Yes, the rumours are true – I had to turn down the difficulty of Wolfenstein 2: The New Colossus. I will hand in my gamer card upon completion of the game.
You don’t need to turn in your gamer card. Gaming is the only medium were you are actively blocked from it if you don’t participate well, so I would rather have people who finishes a game on easy or with guides than all the difficulty purists crying git gud.
Gaming is something anyone should enjoy in their own way and skill level.
And we joke about it of course, but I secretly really hate game difficulty shaming (that – coincidentally – also includes Wolfenstein with it’s “Can I play daddy?” mocking.)

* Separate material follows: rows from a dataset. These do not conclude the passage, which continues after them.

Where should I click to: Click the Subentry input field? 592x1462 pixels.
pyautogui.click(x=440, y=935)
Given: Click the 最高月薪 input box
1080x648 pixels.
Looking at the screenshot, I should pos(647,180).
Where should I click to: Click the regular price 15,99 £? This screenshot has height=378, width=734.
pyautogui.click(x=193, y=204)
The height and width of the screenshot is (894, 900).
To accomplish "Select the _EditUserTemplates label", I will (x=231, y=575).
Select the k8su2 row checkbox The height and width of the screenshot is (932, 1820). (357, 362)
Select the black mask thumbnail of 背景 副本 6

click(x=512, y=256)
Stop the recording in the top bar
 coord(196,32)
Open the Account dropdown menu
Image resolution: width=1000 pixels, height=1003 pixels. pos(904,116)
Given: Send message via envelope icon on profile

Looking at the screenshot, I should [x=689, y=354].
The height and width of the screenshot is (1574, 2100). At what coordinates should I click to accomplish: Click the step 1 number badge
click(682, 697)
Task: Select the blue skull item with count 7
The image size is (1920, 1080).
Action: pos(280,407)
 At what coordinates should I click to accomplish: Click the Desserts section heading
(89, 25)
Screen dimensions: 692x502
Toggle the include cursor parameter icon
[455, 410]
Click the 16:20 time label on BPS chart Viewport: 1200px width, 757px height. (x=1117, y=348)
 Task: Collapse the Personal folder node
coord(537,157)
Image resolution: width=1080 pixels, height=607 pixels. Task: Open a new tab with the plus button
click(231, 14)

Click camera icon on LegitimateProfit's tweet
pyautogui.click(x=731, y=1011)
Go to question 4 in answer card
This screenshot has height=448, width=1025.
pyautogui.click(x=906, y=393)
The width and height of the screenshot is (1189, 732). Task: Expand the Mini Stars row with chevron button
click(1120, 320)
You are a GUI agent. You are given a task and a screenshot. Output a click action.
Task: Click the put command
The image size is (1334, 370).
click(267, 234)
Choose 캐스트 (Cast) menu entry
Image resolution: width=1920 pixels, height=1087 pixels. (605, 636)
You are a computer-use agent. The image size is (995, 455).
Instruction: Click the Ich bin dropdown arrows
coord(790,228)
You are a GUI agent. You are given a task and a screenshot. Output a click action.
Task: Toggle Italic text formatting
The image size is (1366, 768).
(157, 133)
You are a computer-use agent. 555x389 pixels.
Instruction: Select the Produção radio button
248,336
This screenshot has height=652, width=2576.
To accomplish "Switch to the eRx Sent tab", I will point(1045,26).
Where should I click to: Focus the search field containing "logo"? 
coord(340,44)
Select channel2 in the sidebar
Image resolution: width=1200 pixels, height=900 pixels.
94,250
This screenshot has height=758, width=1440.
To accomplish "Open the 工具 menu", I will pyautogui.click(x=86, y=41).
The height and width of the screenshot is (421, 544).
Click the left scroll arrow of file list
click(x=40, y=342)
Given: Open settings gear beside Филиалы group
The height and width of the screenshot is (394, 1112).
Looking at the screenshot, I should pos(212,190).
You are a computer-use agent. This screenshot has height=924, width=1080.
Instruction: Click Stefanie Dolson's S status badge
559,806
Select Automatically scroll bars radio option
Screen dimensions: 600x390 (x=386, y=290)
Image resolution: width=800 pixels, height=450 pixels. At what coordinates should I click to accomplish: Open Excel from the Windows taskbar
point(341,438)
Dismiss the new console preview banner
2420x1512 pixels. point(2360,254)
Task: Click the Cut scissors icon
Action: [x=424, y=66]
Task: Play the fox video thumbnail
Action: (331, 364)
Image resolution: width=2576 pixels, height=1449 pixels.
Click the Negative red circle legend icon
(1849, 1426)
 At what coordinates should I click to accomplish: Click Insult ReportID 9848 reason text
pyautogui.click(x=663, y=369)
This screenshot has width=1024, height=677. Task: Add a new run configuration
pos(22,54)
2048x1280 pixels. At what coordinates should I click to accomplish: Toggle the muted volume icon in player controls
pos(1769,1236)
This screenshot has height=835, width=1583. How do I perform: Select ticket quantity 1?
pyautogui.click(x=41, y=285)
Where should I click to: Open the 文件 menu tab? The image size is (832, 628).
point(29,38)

You’re a man after my own heart.
What’s worse is that a lot of modern “difficulty” comes from kludge rather than genuine circumstance. q.v. Dark Souls: A game which has a deliberately obtuse user interface that locks you into an input you pressed two seconds ago, plus supernaturally accurate enemies and inexplicable area-of-effect melee attacks, is not “difficult”, merely “frustrating”.
For many “Hard” games nowadays, there is no true difficulty. Just the game developers asking “How can we screw the player this time?”. Ninja Gaiden Black on the Xbox had legitimate challenge on the higher difficulties, but Ninja Gaiden Sigma, and god forbid Ninja Gaiden 3 just cripple you with awful controls and enemies with way too much health.